Devineni: The idea of creating the comic book started in the summer of 2019, when I was selected by the American Arts Incubator to lead a comic book workshop in Durban, South Africa. It was my first trip to South Africa and I had very limited knowledge of its history. While in Durban, I met some of the Indian and black freedom fighters who were involved in the struggle to end apartheid. They told me their stories. Later, I would spend time in Johannesburg to research movement at the Apartheid Museum.
Looking at the historical photos, there were many similarities between the apartheid complex and the power structures that were created during the Jim Crow era in America. Then I spent several months in the Merriweather Art District in Columbia, Maryland, where I visited the Hampton Plantation, and followed the Underground Railroad and Harriet Tubman’s paths to freedom. What was evident about slavery was a vast system of brutalizing and exploiting African Americans that continued after the Civil War. The shameless opulence of the plantation mansions contrasted dramatically with the slave quarters. I photographed everything relentlessly, knowing that I would use the materials for a future story.

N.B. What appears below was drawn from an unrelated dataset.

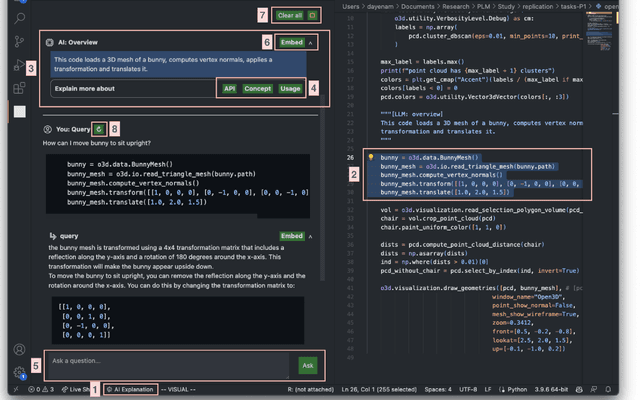640x400 pixels.
Task: Open Search in the activity bar
Action: point(19,16)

It wasn’t until later, when I started working with Yusef on comics, that I decided to integrate the images into Ashley’s work using augmented reality. It was essential to show the reality of slavery and plantation life. I also used the US Library of Congress digital photo and story archive and put them in the AR. Even though our comic is fictional, there is solid historical research and the characters are based on genuine people.

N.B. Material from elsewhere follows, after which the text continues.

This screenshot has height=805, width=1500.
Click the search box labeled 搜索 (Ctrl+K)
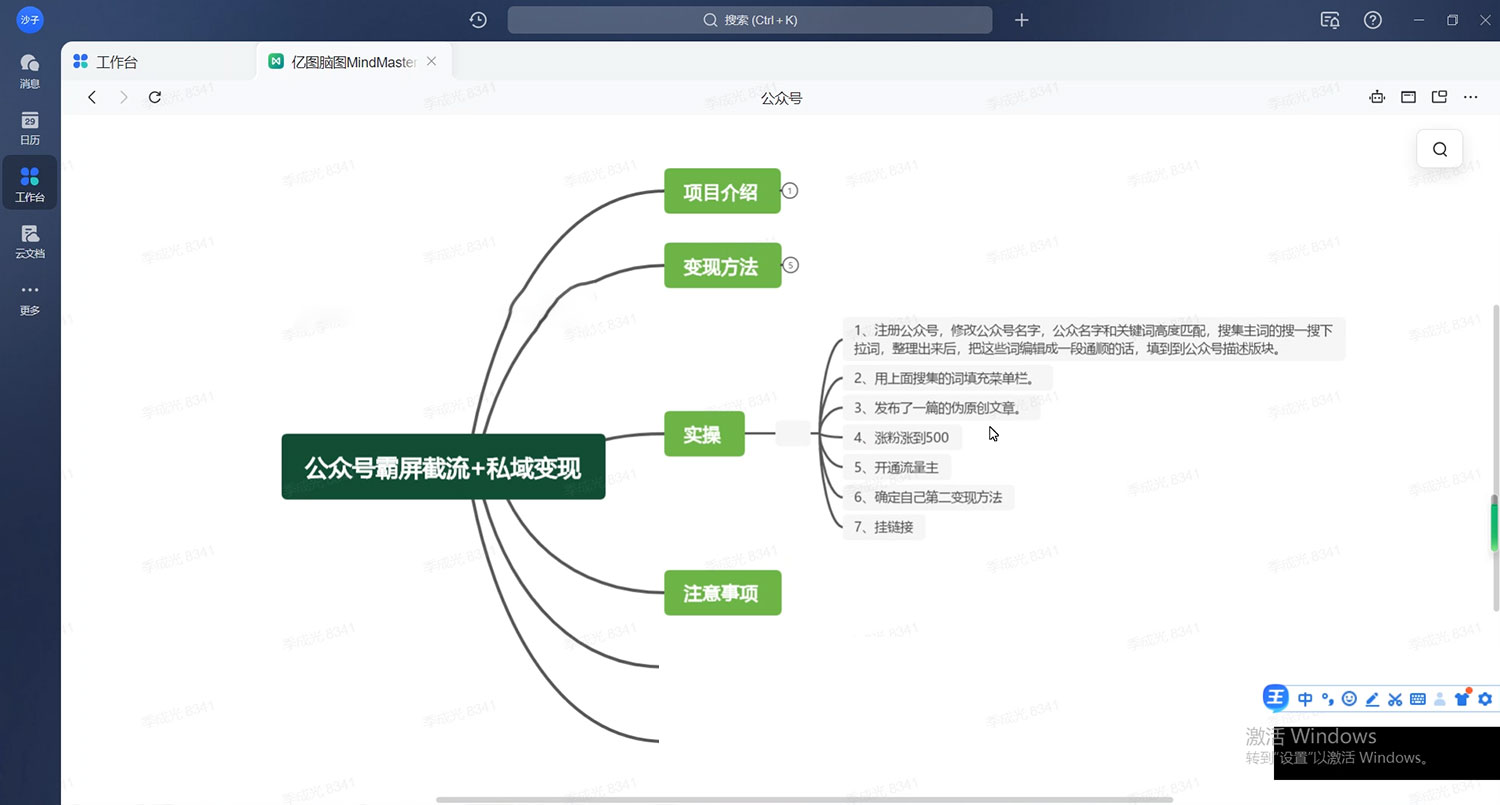pos(749,19)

Director: Jupiter Invincible comes with the exhibition at Tribeca, followed by another at the Schomburg Center Literary Festival. And then you have the staged reading at the Stella Adler Studio (of Acting). So why this multi-pronged strategy? Do you hope to reach as many different audiences as possible?
Devineni: I am proud that our comic book and our exhibition are very accessible to young audiences and accessible in different ways. Through the augmented reality of the book and exhibition at Tribeca, audiences can see the imaginative use of AR to deepen the history and experience of the technology show and see the powerful works of art by Ashley. During the Schomburg Center Literary Festival, we want the audience to appreciate the beautiful language written by one of America’s greatest poets, Yusef Komunyakaa. I also think the comic is easily adaptable for theater and film, and we hope to present it at Stella Adler Studio. We also run virtual events and workshops at Comic Con Africa. We want to make the correlation between apartheid in South Africa and slavery in America.

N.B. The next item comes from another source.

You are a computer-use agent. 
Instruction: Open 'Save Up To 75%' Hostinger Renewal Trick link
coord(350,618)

Director: Do you have a plan in place to eventually obtain Jupiter Invincible in schools across the United States?
Devineni: We publish the comic for free in several formats, and we hope to bring it back to Columbia, Maryland and introduce it to their libraries and their school system. Obviously, it’s a complicated process with the pandemic and with the reopening of schools, but we have remarkable partners and supporters in the community. Comics are a mix of pop culture art, literature, history, and technology – perfect for kids and schools.
When I went to school in New Jersey in the 1980s and 1990s, there was very little exposure to stories about African Americans or slavery. The only time I learned about slavery in school was when we watched the TV miniseries Roots, by Alex Haley. That was it, and the topic was never mentioned again. I believe bold new stories and narratives are needed to create a cultural shift and challenge perceptions of race in America.
Komunyakaa: Personally, I think such a comic goes beyond mere entertainment, and it could probably create a bit of a half-hearted dialogue. We have just started; it is the first part of a character imagined in a historical landscape. And everything that happens on the page makes sense. I feel that comedy and satire also enter this psychological space. We have just opened the first door to Jupiter’s life. Prepare for surprises and twists and turns in the labyrinth.